Design and construction
- Architect: Isaac Ware

= Clifton Hill House =

Historic country house in Bristol, England

Clifton Hill House is a Grade I listed Palladian villa in the Clifton area of Bristol, England. It was the first hall of residence for women in south-west England in 1909 due to the efforts of May Staveley. It is still used as a hall of residence by the University of Bristol.

==History==
The house was built between 1746 and 1750 for the wealthy merchant and philanthropist Paul Fisher, by Isaac Ware, a nationally renowned architect and translator of Palladio's works. Thomas Paty, later a notable Bristol architect, worked as a mason during its construction. The house stands on a steep slope, so that while only three stories face the street, the five-bay garden front is four stories tall with low wings (both raised from one story to two during the nineteenth century) and a double flight of steps down to the garden. There is a World War II Air raid shelter accessible beneath the steps which is visible from the South Façade. Before 1850, the far end of the garden was sold and built into the Bellevue terrace.

Original rococo plasterwork, by Joseph Thomas, survives in a number of interior rooms. The Symonds Music Room, which adjoins the Drawing Room, was constructed in the 1850s and extends beyond the left point of the south faćade. The vantage point of the house offered a view of the Avon, of the city of Bristol, and of the Bath hills.

The house was later home to the nineteenth century 'man-of-letters', John Addington Symonds, whose father had bought the house in 1851.
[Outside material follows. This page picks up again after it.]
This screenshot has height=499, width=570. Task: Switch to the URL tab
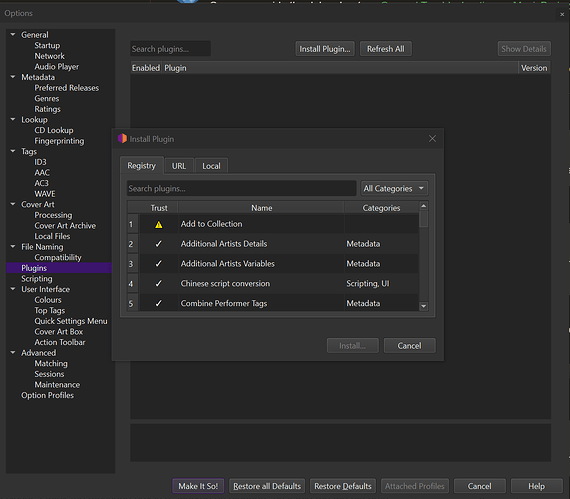179,166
In 1907, May Staveley a lecturer in the History Department of the University of Bristol, started lobbying for need to provide a hall for her students. With support from the Fry family, the Symonds family and private subscriptions, the house was bought for £5,000 in 1909. Following some alterations and furnishing, the hall accepted its first residents on 30 September. Clifton Hill House was the first hall of residence for women in south-west England.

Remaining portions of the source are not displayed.